Liang, Ma Sept. 4, 2020, 10:18 a.m. UTC
  Add a simple on/off switch that will enable saving power when no
packets are arriving. It is based on counting the number of empty
polls and, when the number reaches a certain threshold, entering an
architecture-defined optimized power state that will either wait
until a TSC timestamp expires, or when packets arrive.

This API is limited to 1 core 1 port 1 queue use case as there is
no coordination between queues/cores in ethdev. 1 port map to multiple
core will be supported in next version.

This design leverage RX Callback mechnaism which allow three
different power management methodology co exist.

1. umwait/umonitor:

   The TSC timestamp is automatically calculated using current
   link speed and RX descriptor ring size, such that the sleep
   time is not longer than it would take for a NIC to fill its
   entire RX descriptor ring.

2. Pause instruction

   Instead of move the core into deeper C state, this lightweight
   method use Pause instruction to releaf the processor from
   busy polling.

3. Frequency Scaling
   Reuse exist rte power library to scale up/down core frequency
   depend on traffic volume.

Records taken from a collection

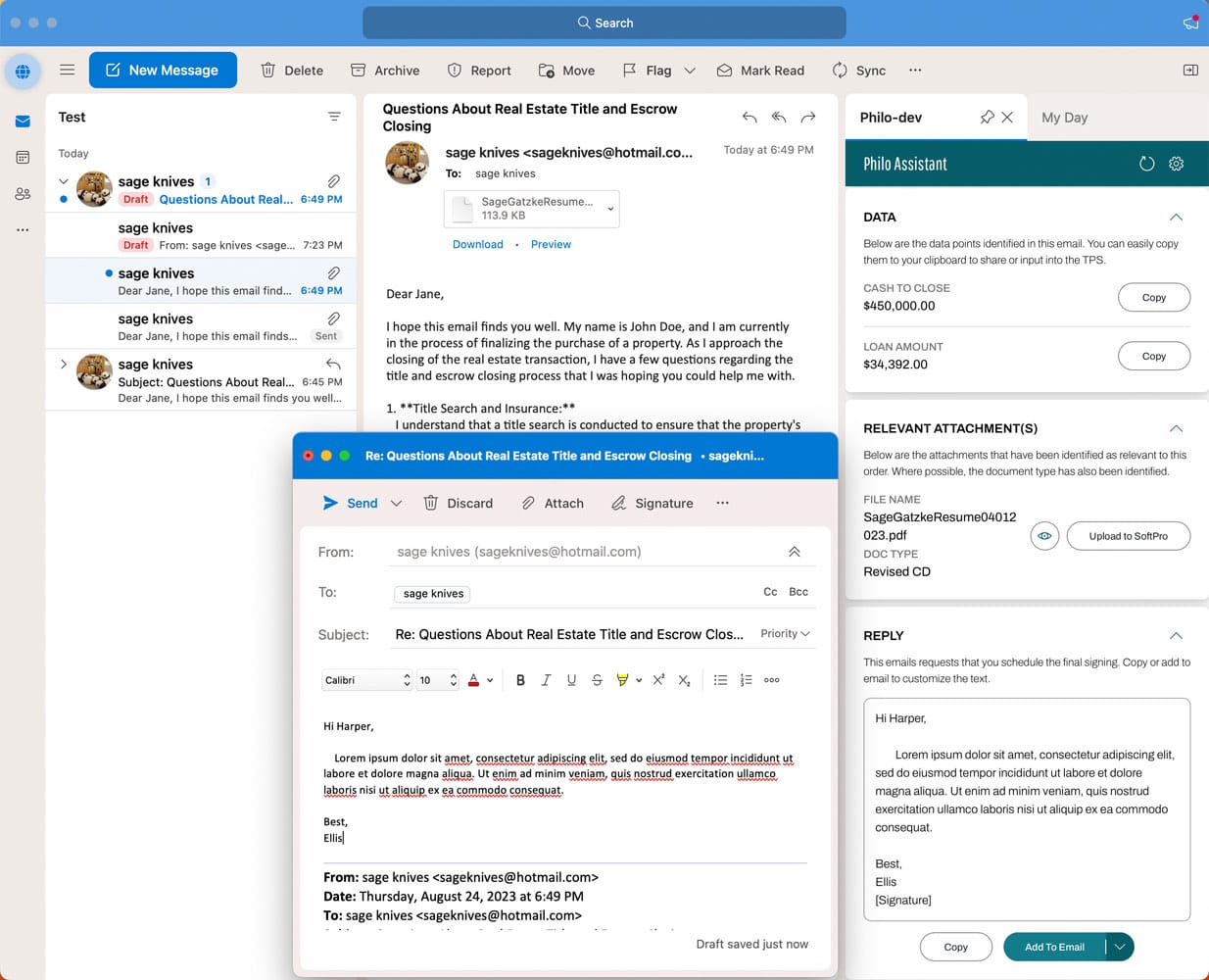Refresh the Philo Assistant panel
The height and width of the screenshot is (980, 1209).
pos(1146,164)
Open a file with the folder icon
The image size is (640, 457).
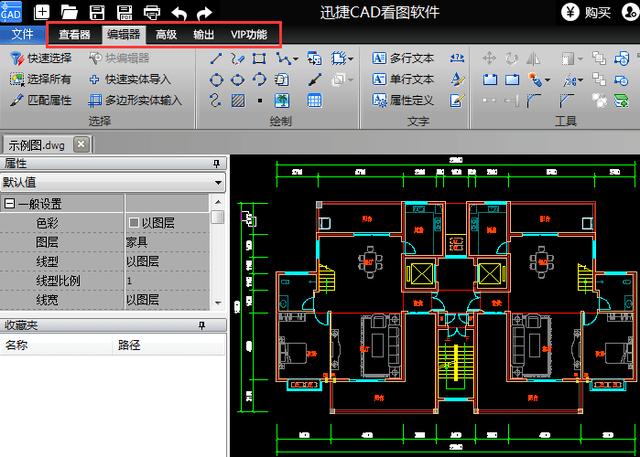(70, 12)
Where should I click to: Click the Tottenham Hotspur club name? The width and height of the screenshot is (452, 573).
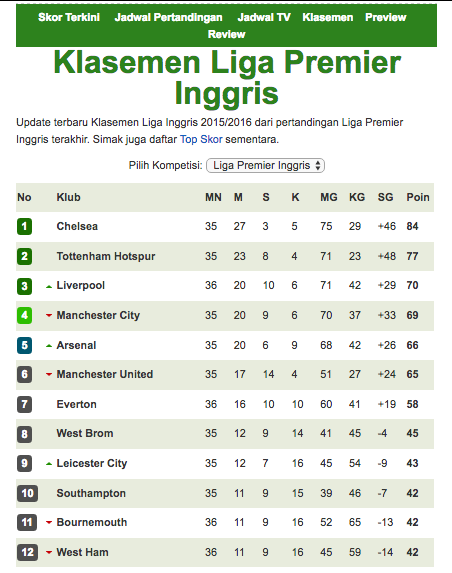click(106, 256)
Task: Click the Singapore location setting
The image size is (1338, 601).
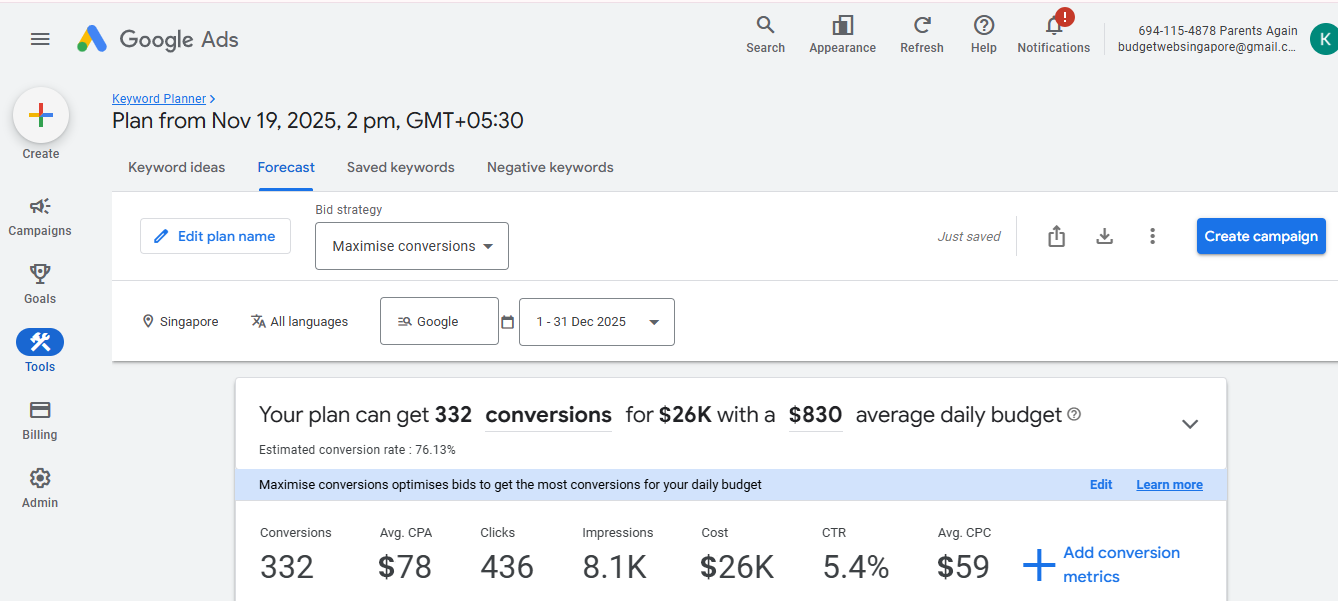Action: point(180,322)
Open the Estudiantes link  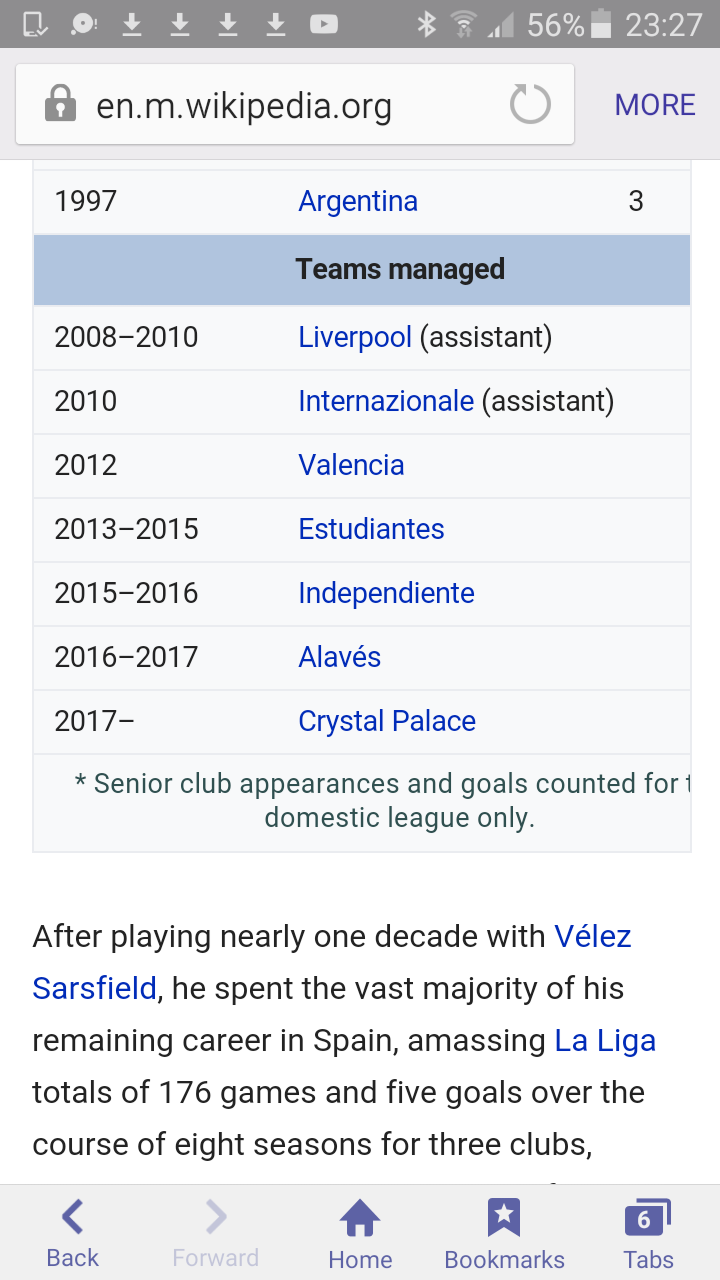click(371, 529)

**Goal A:**
Answer these questions from the power management patch description:
(i) What is counted to decide when to enter the optimized power state?
(ii) What use case is the API limited to?
(iii) In the umwait/umonitor method, which two values is the TSC timestamp calculated from?
**Goal B:** From the power management patch description, extract the passage starting with "This API is" and going on through "RX descriptor ring.".
**Goal C:** Extend the power management patch description, picking up after its final line.
The records have no role here.

**Right answer A:**
(i) The number of empty polls.
(ii) The 1 core, 1 port, 1 queue use case.
(iii) The current link speed and the RX descriptor ring size.

**Right answer B:**
This API is limited to 1 core 1 port 1 queue use case as there is
no coordination between queues/cores in ethdev. 1 port map to multiple
core will be supported in next version.

This design leverage RX Callback mechnaism which allow three
different power management methodology co exist.

1. umwait/umonitor:

   The TSC timestamp is automatically calculated using current
   link speed and RX descriptor ring size, such that the sleep
   time is not longer than it would take for a NIC to fill its
   entire RX descriptor ring.

**Right answer C:**
Signed-off-by: Liang Ma <liang.j.ma@intel.com>
Signed-off-by: Anatoly Burakov <anatoly.burakov@intel.com>
---
 lib/librte_power/meson.build           |   3 +-
 lib/librte_power/rte_power.h           |  38 +++++
 lib/librte_power/rte_power_pmd_mgmt.c  | 184 +++++++++++++++++++++++++
 lib/librte_power/rte_power_version.map |   4 +
 4 files changed, 228 insertions(+), 1 deletion(-)
 create mode 100644 lib/librte_power/rte_power_pmd_mgmt.c
  

Comments

Stephen Hemminger Sept. 4, 2020, 4:36 p.m. UTC | #1
On Fri,  4 Sep 2020 11:18:57 +0100
Liang Ma <liang.j.ma@intel.com> wrote:

> Add a simple on/off switch that will enable saving power when no
> packets are arriving. It is based on counting the number of empty
> polls and, when the number reaches a certain threshold, entering an
> architecture-defined optimized power state that will either wait
> until a TSC timestamp expires, or when packets arrive.
> 
> This API is limited to 1 core 1 port 1 queue use case as there is
> no coordination between queues/cores in ethdev. 1 port map to multiple
> core will be supported in next version.

The common way to express is this is:

This API is not thread-safe and not preempt-safe.
There is also no mechanism for a single thread to wait on multiple queues.

> 
> This design leverage RX Callback mechnaism which allow three
> different power management methodology co exist.

nit coexist is one word

> 
> 1. umwait/umonitor:
> 
>    The TSC timestamp is automatically calculated using current
>    link speed and RX descriptor ring size, such that the sleep
>    time is not longer than it would take for a NIC to fill its
>    entire RX descriptor ring.
> 
> 2. Pause instruction
> 
>    Instead of move the core into deeper C state, this lightweight
>    method use Pause instruction to releaf the processor from
>    busy polling.

Wording here is a problem, and "releaf" should be "relief"?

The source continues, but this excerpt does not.